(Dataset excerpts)
************
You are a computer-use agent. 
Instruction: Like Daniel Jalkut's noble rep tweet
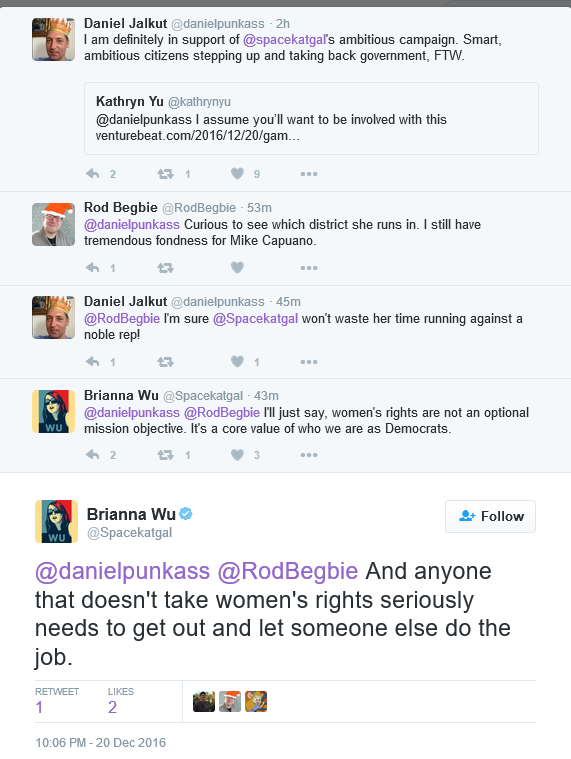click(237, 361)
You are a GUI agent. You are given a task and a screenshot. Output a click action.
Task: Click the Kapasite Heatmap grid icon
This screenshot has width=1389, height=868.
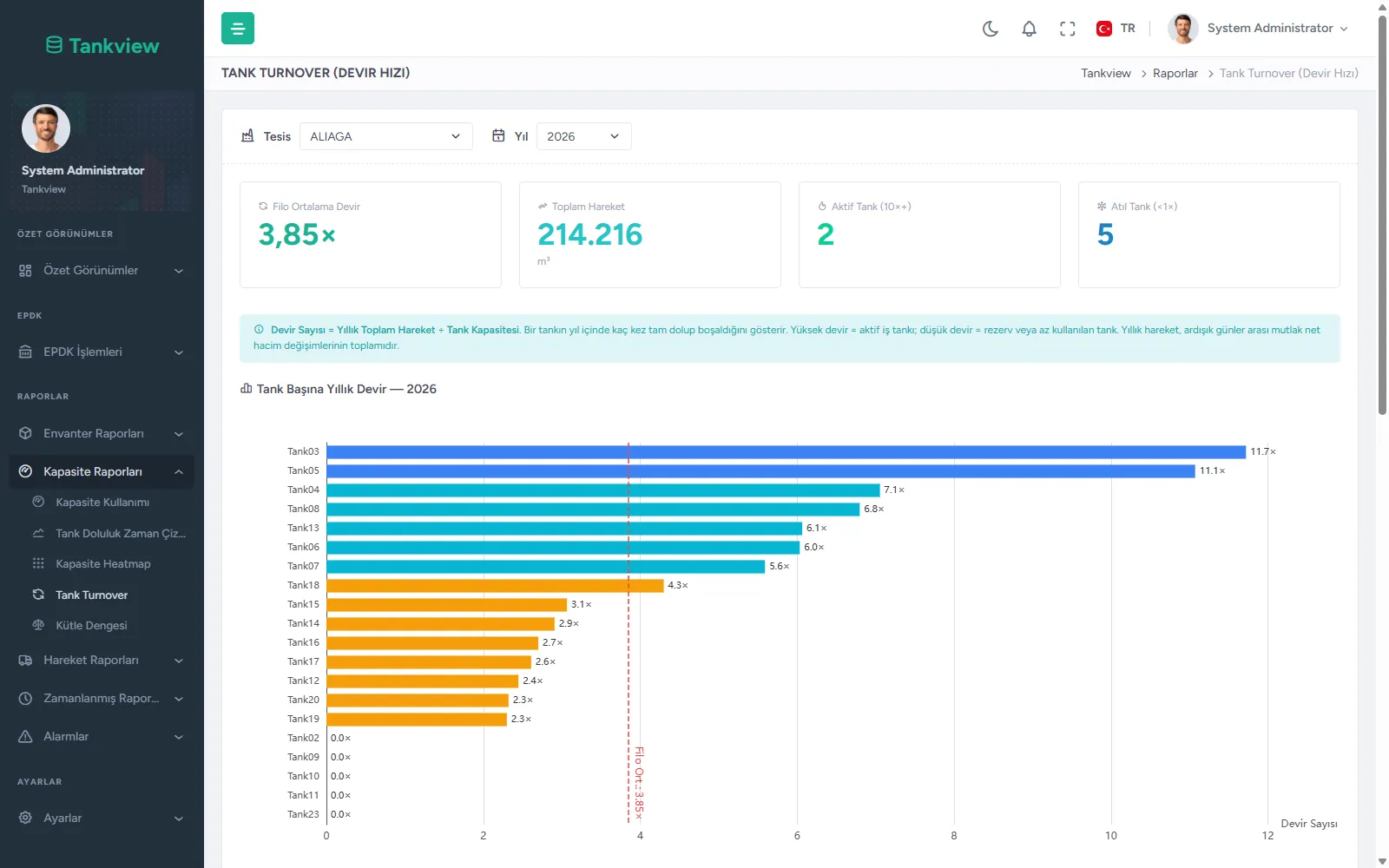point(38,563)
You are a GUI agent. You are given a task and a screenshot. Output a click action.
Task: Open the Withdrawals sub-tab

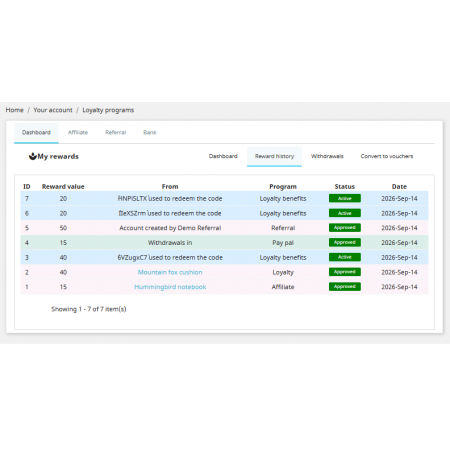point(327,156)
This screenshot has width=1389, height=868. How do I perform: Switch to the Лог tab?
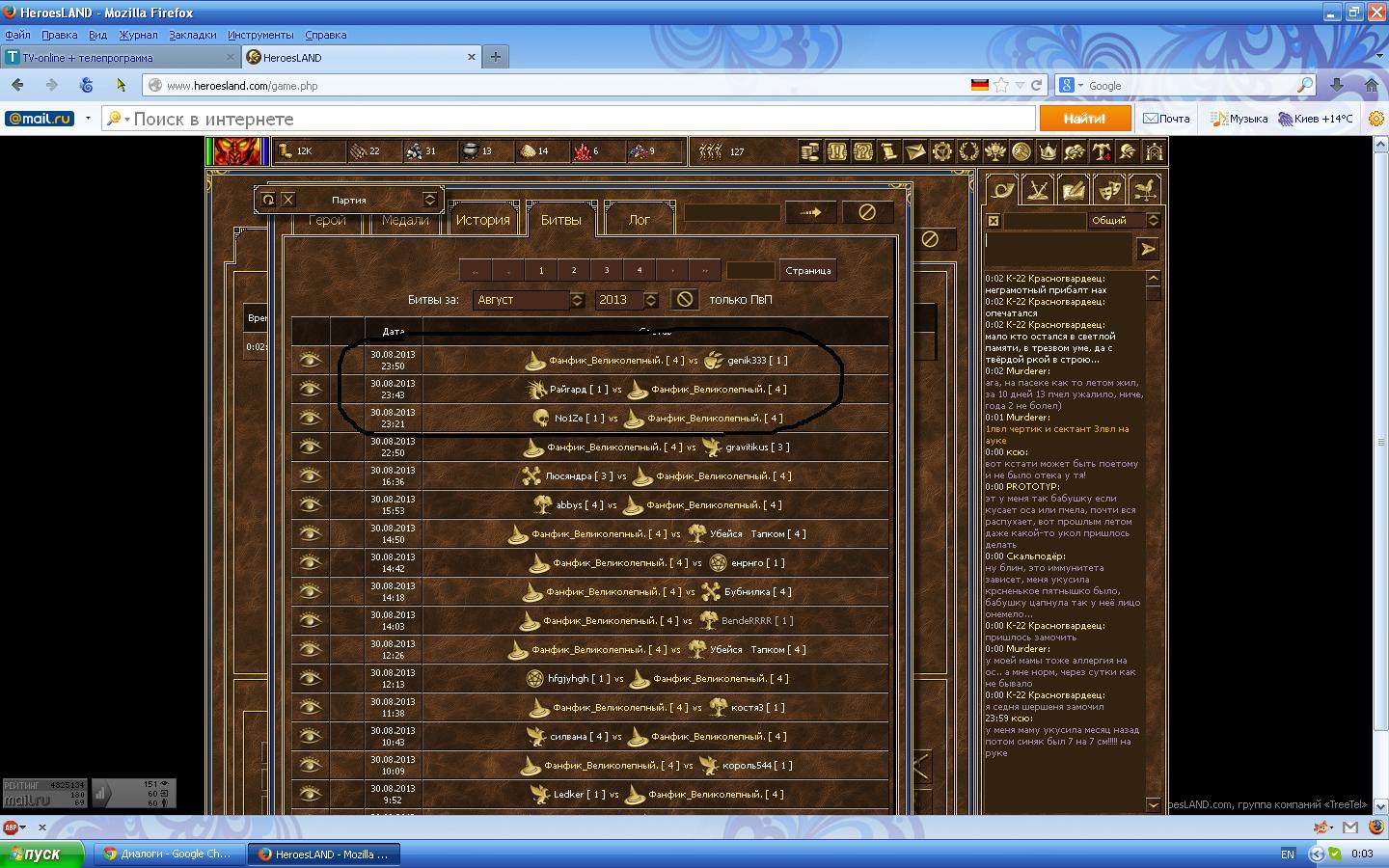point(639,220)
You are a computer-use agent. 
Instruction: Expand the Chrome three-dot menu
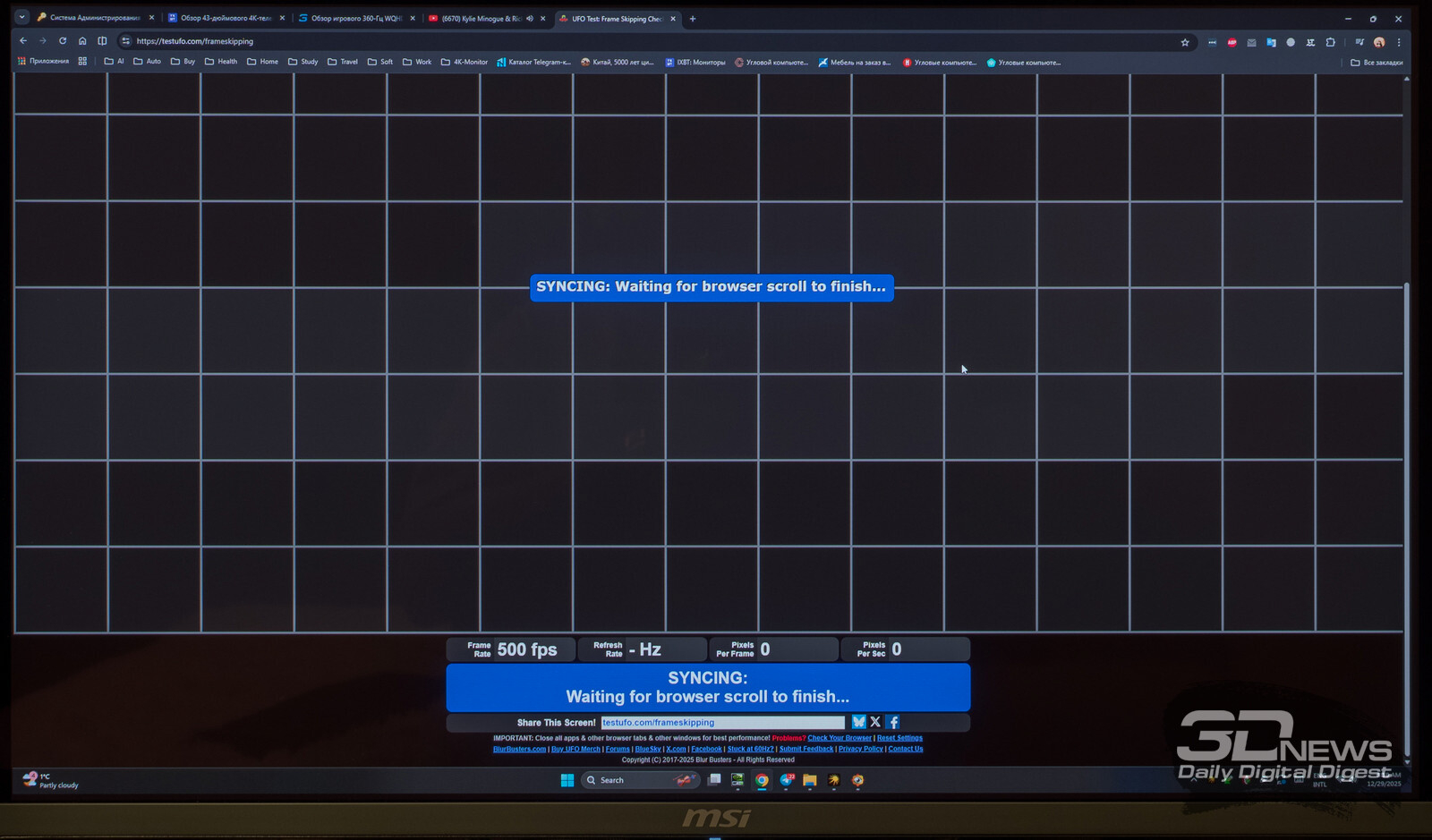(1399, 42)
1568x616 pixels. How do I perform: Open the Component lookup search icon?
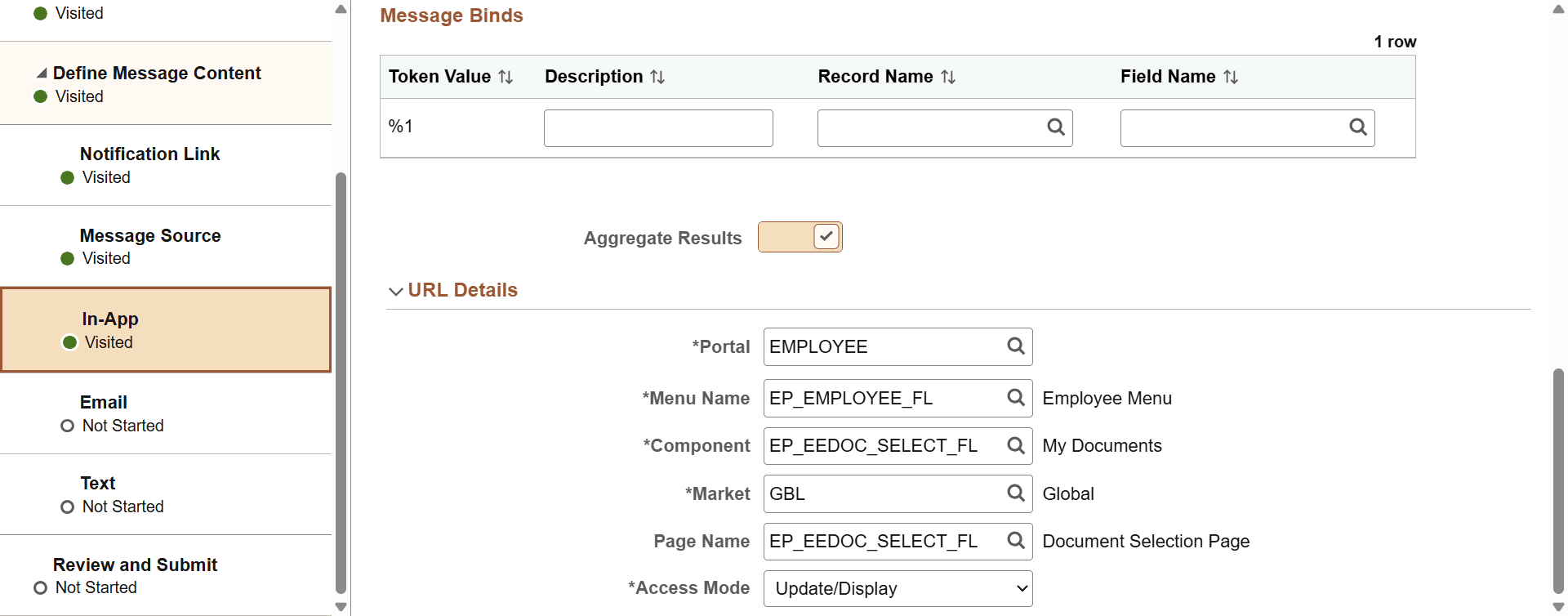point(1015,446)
************
- **What to produce**:
Write the lines above out again exactly, excluding every picture.

- **Exercise solution**:
You are a computer-use agent. 
Instruction: Like Daniel Jalkut's noble rep tweet
click(237, 361)
You are a GUI agent. You are given a task and a screenshot. Output a click action.
Task: Click the Kapasite Heatmap grid icon
This screenshot has width=1389, height=868.
point(38,563)
You are a GUI agent. You are given a task and a screenshot. Output a click action.
Task: Open the Withdrawals sub-tab

point(327,156)
This screenshot has width=1389, height=868. How do I perform: Switch to the Лог tab?
point(639,220)
You are a computer-use agent. 
Instruction: Expand the Chrome three-dot menu
(1399, 42)
1568x616 pixels. How do I perform: Open the Component lookup search icon?
point(1015,446)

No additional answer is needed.